Where, he admitted with sorrow, he had no right to detain them.
“Therefore,” went on the queen acutely, “there was no legal or moral consideration for this alleged promise of marriage,”—a point at which the lawyers nodded approvingly.
The marquis submitted that there was a consideration; that at any rate the Dona Margaret wished it. On the day arranged for the wedding the prisoners were let go, disguised as Moors, but he now knew that through the trickery of the woman Inez, whom he believed had been bribed by Castell and his fellow-Jews, the Dona Margaret escaped in place of her servant, Betty, with whom he subsequently went through the form of marriage, believing her to be Margaret.

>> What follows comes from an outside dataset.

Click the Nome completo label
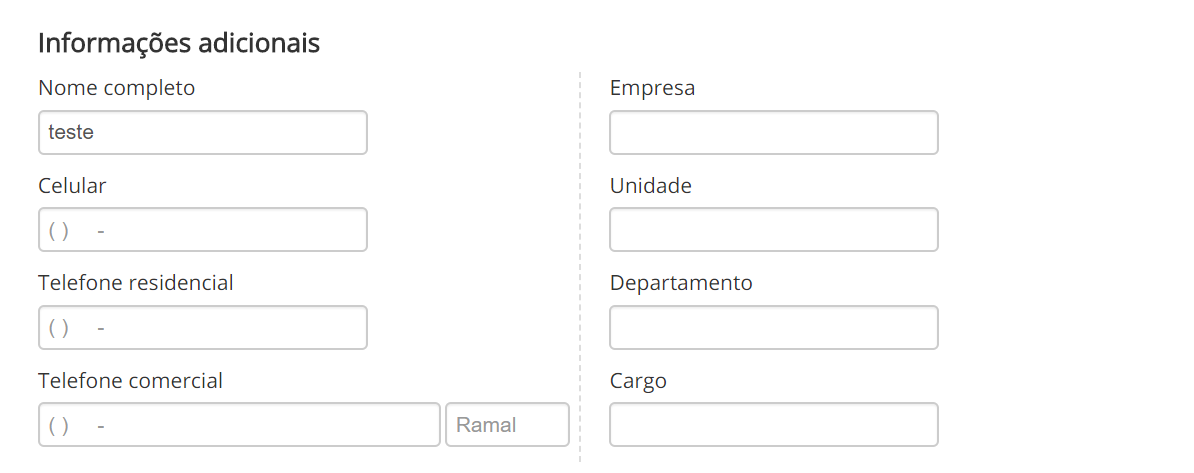The image size is (1194, 473). (116, 88)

As regards the embrace before the ceremony, it took place in a shadowed room, and he thought that Betty’s face and hair must have been painted and dyed to resemble those of Margaret. For the rest, he was certain that the ceremonial cup of wine that he drank before he led the woman to the altar was drugged, since he only remembered the marriage itself very dimly, and after that nothing at all until he woke upon the following morning with an aching brow to see Betty sitting by him. As for the power of administration which she produced, being perfectly mad at the time with rage and disappointment, and sure that if he stopped there any longer he should commit the crime of killing this woman who had deceived him so cruelly, he gave it that he might escape from her. Their Majesties would notice also that it was in favour of the Marchioness of Morella. As this marriage was null and void, there was no Marchioness of Morella. Therefore, the document was null and void also. That was the truth, and all he had to say.
CHAPTER XXII.
THE DOOM OF JOHN CASTELL.
His evidence finished, the Marquis of Morella sat down, whereon, the king and queen having whispered together, the head alcalde asked Betty if she had any questions to put to him. She rose with much dignity, and through her interpreter said in a quiet voice:
“Yes, a great many. Yet she would not debase herself by asking a single one until the stain which he had cast upon her was washed away, which she thought could only be done in blood. He had alleged that she was a woman of no character, and he had further alleged that their marriage was null and void. Being of the sex she was, she could not ask him to make good his assertions at the sword’s point, therefore, as she believed she had the right to do according to all the laws of honour, she asked leave to seek a champion—if an unfriended woman could find one in a strange land—to uphold her fair name against this base and cruel slander.”
Now, in the silence that followed her speech, Peter rose and said:
“I ask the permission of your Majesties to be that champion. Your Majesties will note that according to his own story I have suffered from this marquis the bitterest wrong that one man can receive at the hands of another. Also, he has lied in saying that I am not true to my affianced lady, the Dona Margaret, and surely I have a right to avenge the lie upon him. Lastly, I declare that I believe the Señora Betty to be a good and upright woman, upon whom no shadow of shame has ever fallen, and, as her countryman and relative, I desire to uphold her good name before all the world. I am a foreigner here with few friends, or none, yet I cannot believe that your Majesties will withhold from me the right of battle which all over the world in such a case one gentleman may demand of another. I challenge the Marquis of Morella to mortal combat without mercy to the fallen, and here is the proof of it.”
Then, stepping across the open space before the bar, he drew the leathern gauntlet off his hand and threw it straight into Morella’s face, thinking that after such an insult he could not choose but fight.